Opinion: Third Voice - Give senior management more say in governance

Biman Mitra, finance director at Coram Family

I worked in the private sector for many years and only recently moved into the charity sector. The differences in corporate governance have been striking.

In the private sector the directors take strategic decisions and are held accountable for them by shareholders. By contrast, in the voluntary sector this link between decision-making and legal accountability is split between chief executive and trustees. This vests significant responsibility in the chief executive and divorces trustees from the detailed discussions that underlie and inform any strategic decisions.

Does this matter? When things go well it may not, but good corporate governance is about the checks and balances charities have in place when things go wrong. Some are to do with the quality of information that is fed to trustees. In the corporate world the chief executive, who is ultimately accountable, and board members will have an opportunity to hear different, sometimes opposite views, which should inform the quality of the eventual decision.

For trustees, understanding the quality and range of debate by the senior management team on controversial or difficult recommendations is often as important as the papers presented for ratification.
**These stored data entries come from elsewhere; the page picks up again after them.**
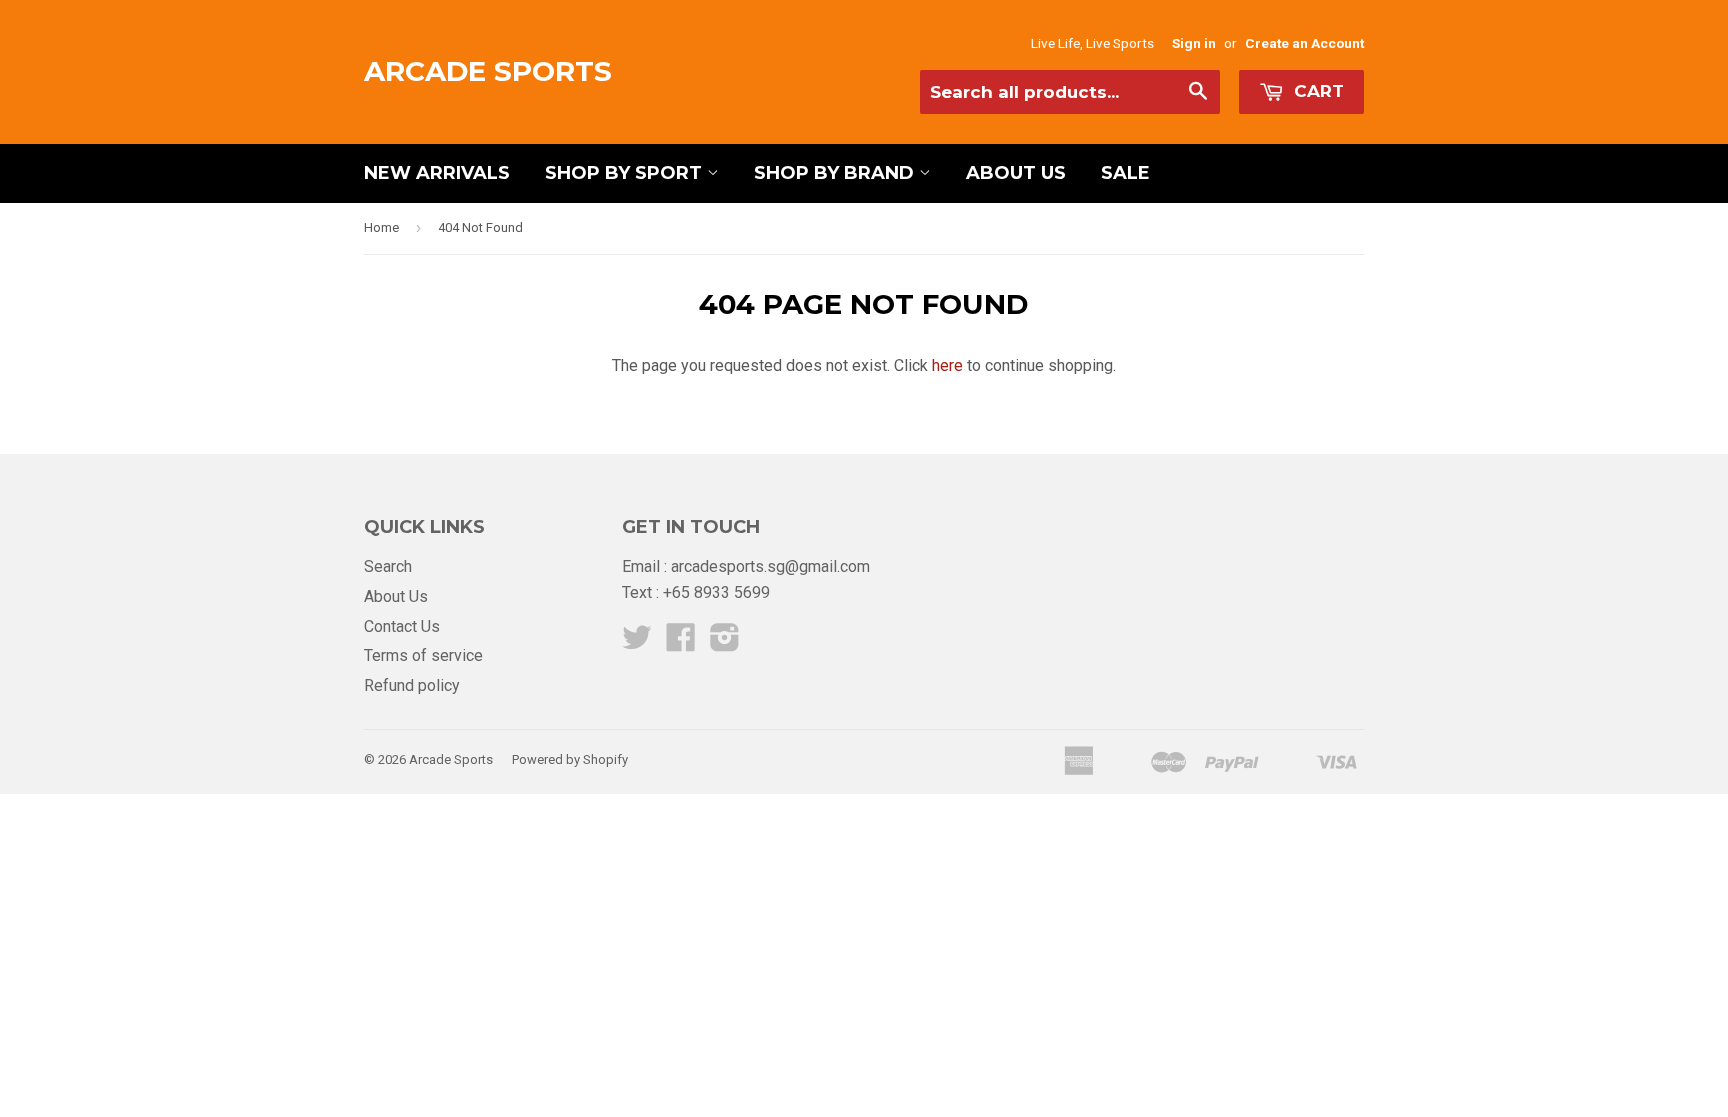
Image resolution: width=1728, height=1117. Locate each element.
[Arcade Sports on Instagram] (725, 643)
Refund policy (412, 685)
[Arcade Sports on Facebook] (681, 643)
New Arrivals (437, 173)
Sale (1125, 173)
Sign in (1194, 43)
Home (381, 227)
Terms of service (423, 655)
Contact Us (402, 626)
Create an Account (1304, 43)
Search (388, 566)
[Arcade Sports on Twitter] (637, 643)
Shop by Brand (836, 173)
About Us (1016, 173)
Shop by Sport (626, 173)
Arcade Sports (488, 71)
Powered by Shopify (570, 759)
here (947, 365)
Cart (1316, 91)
Given how far removed trustees can be from the day-to-day issues, relying only on committee papers may not always give them a true perspective on the range of opinions within senior management.

As an ex-trustee of charities, I had often wondered how senior management had arrived at the recommendations trustees were being asked to ratify.

For me as a trustee it was often difficult to assess whether all the issues had been adequately taken into account by senior management.

Is there a solution that does not involve blurring the distinction between governance and executive responsibilities? Maybe senior management should sit in when trustee committees or honorary officers meet - and maybe they should even have voting rights. For this to be effective, the culture should encourage healthy debate and respect for different views.

Implementing Sorp 2005 will move charities towards even greater transparency and accountability. In keeping with this change in ethos, incorporating senior management in the governance of charities would help with this process.